» WHAT YOU NEED TO DO:
Give back every record exactly as written.

» RECORDS FOR THE EXERCISE:
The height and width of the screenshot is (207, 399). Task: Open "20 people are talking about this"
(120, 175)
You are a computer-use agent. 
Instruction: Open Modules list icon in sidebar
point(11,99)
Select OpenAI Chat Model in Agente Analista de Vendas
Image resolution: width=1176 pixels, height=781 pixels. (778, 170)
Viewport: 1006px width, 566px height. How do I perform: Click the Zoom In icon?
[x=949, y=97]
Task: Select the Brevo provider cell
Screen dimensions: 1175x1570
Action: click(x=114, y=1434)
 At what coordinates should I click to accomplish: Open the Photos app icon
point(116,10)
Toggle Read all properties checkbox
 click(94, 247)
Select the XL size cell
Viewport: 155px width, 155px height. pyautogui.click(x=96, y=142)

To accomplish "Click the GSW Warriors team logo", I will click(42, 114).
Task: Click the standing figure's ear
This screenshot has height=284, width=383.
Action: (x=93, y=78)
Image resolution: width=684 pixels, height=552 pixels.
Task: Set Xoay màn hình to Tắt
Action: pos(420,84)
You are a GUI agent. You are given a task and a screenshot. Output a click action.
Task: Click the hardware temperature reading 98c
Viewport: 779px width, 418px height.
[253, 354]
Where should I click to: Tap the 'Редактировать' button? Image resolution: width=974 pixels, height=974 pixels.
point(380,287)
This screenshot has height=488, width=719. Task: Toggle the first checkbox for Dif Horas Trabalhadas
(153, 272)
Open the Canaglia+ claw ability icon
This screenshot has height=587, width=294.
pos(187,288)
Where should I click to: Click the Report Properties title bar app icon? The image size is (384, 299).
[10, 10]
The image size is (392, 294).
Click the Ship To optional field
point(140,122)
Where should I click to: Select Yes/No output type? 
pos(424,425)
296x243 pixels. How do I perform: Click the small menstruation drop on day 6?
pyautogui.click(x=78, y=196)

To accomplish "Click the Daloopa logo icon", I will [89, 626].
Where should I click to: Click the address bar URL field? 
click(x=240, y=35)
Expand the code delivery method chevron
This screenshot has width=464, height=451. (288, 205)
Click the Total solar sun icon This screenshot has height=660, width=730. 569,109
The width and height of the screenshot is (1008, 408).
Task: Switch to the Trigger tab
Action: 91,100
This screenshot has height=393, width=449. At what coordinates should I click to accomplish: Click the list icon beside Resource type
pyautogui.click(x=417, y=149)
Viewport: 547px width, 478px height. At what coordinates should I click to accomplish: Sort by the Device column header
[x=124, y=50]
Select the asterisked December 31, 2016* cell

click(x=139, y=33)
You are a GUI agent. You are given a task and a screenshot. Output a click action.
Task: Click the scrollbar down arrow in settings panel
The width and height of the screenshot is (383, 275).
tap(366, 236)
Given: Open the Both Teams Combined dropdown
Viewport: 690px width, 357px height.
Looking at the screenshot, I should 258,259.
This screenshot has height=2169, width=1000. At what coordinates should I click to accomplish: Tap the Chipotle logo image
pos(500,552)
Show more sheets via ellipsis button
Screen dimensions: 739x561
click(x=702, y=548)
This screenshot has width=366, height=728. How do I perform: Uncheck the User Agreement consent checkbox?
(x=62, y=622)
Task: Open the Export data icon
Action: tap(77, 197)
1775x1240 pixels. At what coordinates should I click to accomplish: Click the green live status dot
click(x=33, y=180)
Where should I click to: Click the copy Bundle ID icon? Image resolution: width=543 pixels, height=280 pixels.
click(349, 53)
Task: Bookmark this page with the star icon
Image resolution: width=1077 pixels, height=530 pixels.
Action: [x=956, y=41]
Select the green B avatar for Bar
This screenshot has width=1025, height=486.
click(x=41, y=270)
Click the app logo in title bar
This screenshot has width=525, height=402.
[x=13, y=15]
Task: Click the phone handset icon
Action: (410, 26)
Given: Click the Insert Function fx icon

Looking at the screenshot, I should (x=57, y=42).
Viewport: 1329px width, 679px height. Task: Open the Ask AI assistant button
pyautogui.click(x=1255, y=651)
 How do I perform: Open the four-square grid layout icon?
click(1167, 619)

» ANSWER SPACE:
The height and width of the screenshot is (207, 399). Task: Open "20 people are talking about this"
(120, 175)
You are a computer-use agent. 
Instruction: Open Modules list icon in sidebar
point(11,99)
Select OpenAI Chat Model in Agente Analista de Vendas
Image resolution: width=1176 pixels, height=781 pixels. (778, 170)
Viewport: 1006px width, 566px height. How do I perform: Click the Zoom In icon?
[x=949, y=97]
Task: Select the Brevo provider cell
Screen dimensions: 1175x1570
Action: click(x=114, y=1434)
 At what coordinates should I click to accomplish: Open the Photos app icon
point(116,10)
Toggle Read all properties checkbox
 click(94, 247)
Select the XL size cell
Viewport: 155px width, 155px height. pyautogui.click(x=96, y=142)

To accomplish "Click the GSW Warriors team logo", I will click(42, 114).
Task: Click the standing figure's ear
This screenshot has height=284, width=383.
Action: (x=93, y=78)
Image resolution: width=684 pixels, height=552 pixels.
Task: Set Xoay màn hình to Tắt
Action: pos(420,84)
You are a GUI agent. You are given a task and a screenshot. Output a click action.
Task: Click the hardware temperature reading 98c
Viewport: 779px width, 418px height.
[253, 354]
Where should I click to: Tap the 'Редактировать' button? Image resolution: width=974 pixels, height=974 pixels.
point(380,287)
This screenshot has height=488, width=719. Task: Toggle the first checkbox for Dif Horas Trabalhadas
(153, 272)
Open the Canaglia+ claw ability icon
This screenshot has height=587, width=294.
pos(187,288)
Where should I click to: Click the Report Properties title bar app icon? The image size is (384, 299).
[10, 10]
The image size is (392, 294).
Click the Ship To optional field
point(140,122)
Where should I click to: Select Yes/No output type? 
pos(424,425)
296x243 pixels. How do I perform: Click the small menstruation drop on day 6?
pyautogui.click(x=78, y=196)

To accomplish "Click the Daloopa logo icon", I will [89, 626].
Where should I click to: Click the address bar URL field? 
click(x=240, y=35)
Expand the code delivery method chevron
This screenshot has width=464, height=451. (288, 205)
Click the Total solar sun icon This screenshot has height=660, width=730. 569,109
The width and height of the screenshot is (1008, 408).
Task: Switch to the Trigger tab
Action: 91,100
This screenshot has height=393, width=449. At what coordinates should I click to accomplish: Click the list icon beside Resource type
pyautogui.click(x=417, y=149)
Viewport: 547px width, 478px height. At what coordinates should I click to accomplish: Sort by the Device column header
[x=124, y=50]
Select the asterisked December 31, 2016* cell

click(x=139, y=33)
You are a GUI agent. You are given a task and a screenshot. Output a click action.
Task: Click the scrollbar down arrow in settings panel
The width and height of the screenshot is (383, 275).
tap(366, 236)
Given: Open the Both Teams Combined dropdown
Viewport: 690px width, 357px height.
Looking at the screenshot, I should 258,259.
This screenshot has height=2169, width=1000. At what coordinates should I click to accomplish: Tap the Chipotle logo image
pos(500,552)
Show more sheets via ellipsis button
Screen dimensions: 739x561
click(x=702, y=548)
This screenshot has width=366, height=728. How do I perform: Uncheck the User Agreement consent checkbox?
(x=62, y=622)
Task: Open the Export data icon
Action: tap(77, 197)
1775x1240 pixels. At what coordinates should I click to accomplish: Click the green live status dot
click(x=33, y=180)
Where should I click to: Click the copy Bundle ID icon? Image resolution: width=543 pixels, height=280 pixels.
click(349, 53)
Task: Bookmark this page with the star icon
Image resolution: width=1077 pixels, height=530 pixels.
Action: [x=956, y=41]
Select the green B avatar for Bar
This screenshot has width=1025, height=486.
click(x=41, y=270)
Click the app logo in title bar
This screenshot has width=525, height=402.
[x=13, y=15]
Task: Click the phone handset icon
Action: (410, 26)
Given: Click the Insert Function fx icon

Looking at the screenshot, I should (x=57, y=42).
Viewport: 1329px width, 679px height. Task: Open the Ask AI assistant button
pyautogui.click(x=1255, y=651)
 How do I perform: Open the four-square grid layout icon?
click(1167, 619)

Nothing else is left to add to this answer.